### [The task]
Return the lines from the one containing "The height and" through the one containing "coord(115,98)", both included, copied word for word and leaving out the pictures.

### [Material provided]
>>>

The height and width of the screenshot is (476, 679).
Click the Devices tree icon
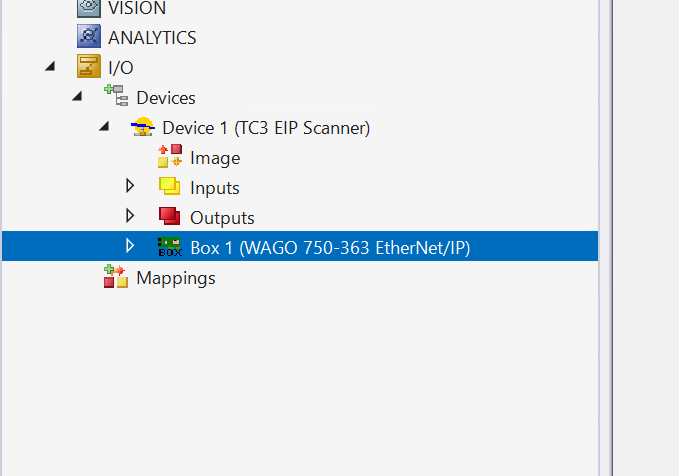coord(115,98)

<<<
>>>

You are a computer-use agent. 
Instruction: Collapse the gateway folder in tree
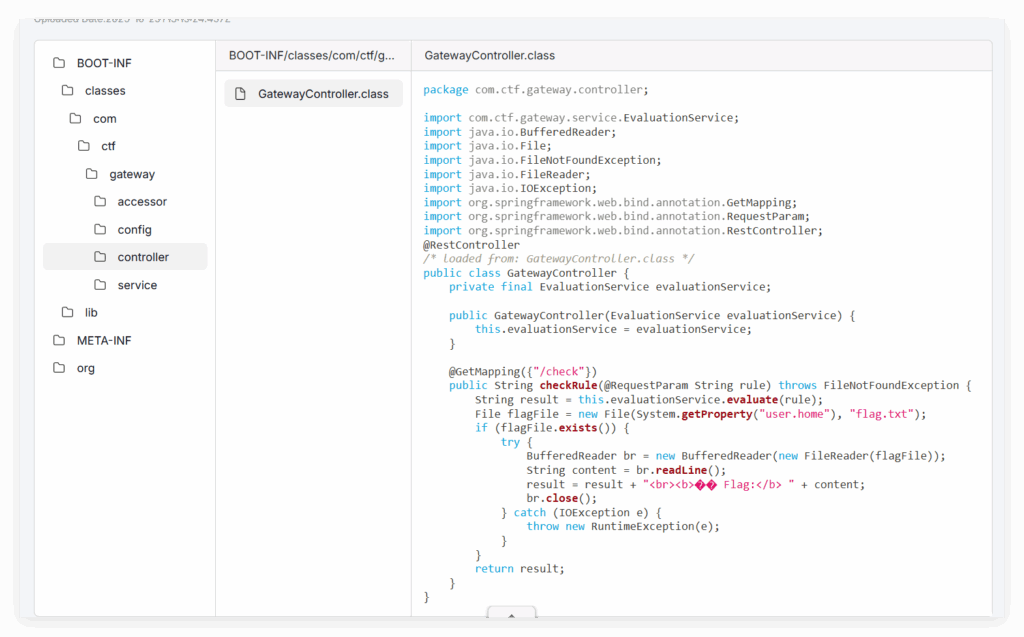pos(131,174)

<<<

### [Exercise output]
The height and width of the screenshot is (476, 679).
Click the Devices tree icon
coord(115,98)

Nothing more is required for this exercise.